If Christ orients all desire to himself to satisfy every living thing, then it finally becomes clear what a sexual orientation must be. "Like other natural aptitudes," the panel wrote, "a sexual orientation is a christological condition; it shapes our ways of participating in the body of Christ." In sexual orientation, Christ trains "desire Godward through various capacities to desire others." The Spirit hovers over the waters of the womb "to prepare us for particular patterns of invitation to put our bodies on the line for others." Sexual orientation (gay or straight) names an aptitude for turning a limit to the good in our sexual lives, for practicing the love of Christ and the church through commitment to an embodied neighbor. Sexual orientation (gay or straight) provides a condition for turning eros into agape. It allows us to follow the incarnation in putting our bodies on the line for others as Christ did for his bride when he said, "This is my body, given for you." That was the bodily commitment that Christ did not abandon but fulfilled when he refused to climb down from the cross. He remained in solidarity with the one who would have to remain aloft, the thief. In fidelity to the thief, Christ kept faith with his bride.

The cross calls to mind the blood of the atonement—another topic that hardly seems promising in this context. Theologies of Christ's blood look bad for women, since men often invoke them to impose sacrifice on others, and bad for people in same-sex relationships, who are sometimes told that their sex lives impugn the blood of Christ. Despite such abuses, blood makes another natural symbol that we dare not force underground but must reclaim, precisely in the context of marriage. For the words, "This is my body, given for you," tell us what bodies are for.
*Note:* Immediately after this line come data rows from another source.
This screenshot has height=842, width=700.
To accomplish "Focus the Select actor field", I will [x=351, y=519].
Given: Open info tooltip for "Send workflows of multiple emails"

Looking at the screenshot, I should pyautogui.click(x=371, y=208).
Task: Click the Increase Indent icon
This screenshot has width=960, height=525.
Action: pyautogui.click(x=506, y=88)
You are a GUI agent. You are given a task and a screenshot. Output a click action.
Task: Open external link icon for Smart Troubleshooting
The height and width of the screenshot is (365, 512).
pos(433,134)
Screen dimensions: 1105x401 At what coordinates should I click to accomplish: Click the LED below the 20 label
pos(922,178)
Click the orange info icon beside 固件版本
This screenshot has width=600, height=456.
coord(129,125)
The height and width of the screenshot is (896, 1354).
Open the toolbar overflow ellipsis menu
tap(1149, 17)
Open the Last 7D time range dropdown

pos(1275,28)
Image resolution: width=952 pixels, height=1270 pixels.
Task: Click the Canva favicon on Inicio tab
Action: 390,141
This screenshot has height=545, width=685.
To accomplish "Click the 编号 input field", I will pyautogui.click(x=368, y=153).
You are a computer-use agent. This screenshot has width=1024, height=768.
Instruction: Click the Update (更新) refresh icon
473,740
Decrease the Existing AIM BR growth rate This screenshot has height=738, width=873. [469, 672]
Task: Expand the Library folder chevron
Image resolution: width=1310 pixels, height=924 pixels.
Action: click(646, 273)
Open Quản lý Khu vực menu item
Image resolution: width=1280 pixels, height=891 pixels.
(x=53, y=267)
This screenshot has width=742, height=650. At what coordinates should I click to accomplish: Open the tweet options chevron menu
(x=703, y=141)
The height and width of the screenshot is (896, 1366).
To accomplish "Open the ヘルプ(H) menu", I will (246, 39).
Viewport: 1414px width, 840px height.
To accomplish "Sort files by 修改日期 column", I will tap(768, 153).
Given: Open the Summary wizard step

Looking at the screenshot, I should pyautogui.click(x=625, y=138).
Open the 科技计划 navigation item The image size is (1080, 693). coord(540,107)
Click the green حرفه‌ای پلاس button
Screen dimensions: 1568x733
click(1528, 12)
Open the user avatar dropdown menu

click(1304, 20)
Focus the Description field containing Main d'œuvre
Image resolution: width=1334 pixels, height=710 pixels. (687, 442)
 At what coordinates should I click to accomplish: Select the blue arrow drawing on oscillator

They are for commitment in gift.

When Jesus says, "This is my body, given for you," it is among other things a marital remark: he commits himself to be where his body is, to put his body on the line for his bride. It is this commitment that Christian spouses undertake to imitate when they make promises for better for worse, for richer for poorer, in sickness and adversity, till death do them part. Both same- and opposite-sex couples aspire to such commitment, to which the church needs all the witnesses she can find.

A Proper Preface to the Eucharist connects marriage and the Eucharist this way: "In the love of wife and husband you have given us an image of the heavenly Jerusalem, adorned as a bride for her bridegroom, your Son Jesus Christ our Lord; who loves her and gave himself for her, that he might make the whole creation new." Karl Barth put it more briefly: "Because God loves Israel, there is such a thing as love and marriage."

This then is the answer to the question of the "natural symbols" of male and female: they stretch out to accommodate Christ and the church—in all the genders they include—because the Eucharist is their wedding feast.

And so, because "in Christ there is no longer 'male and female,'" gendered language in the marriage rite should be understood to include same-sex couples.

Eugene R. Rogers Jr.

Eugene F. Rogers Jr. teaches Christian thought at the University of North Carolina at Greensboro.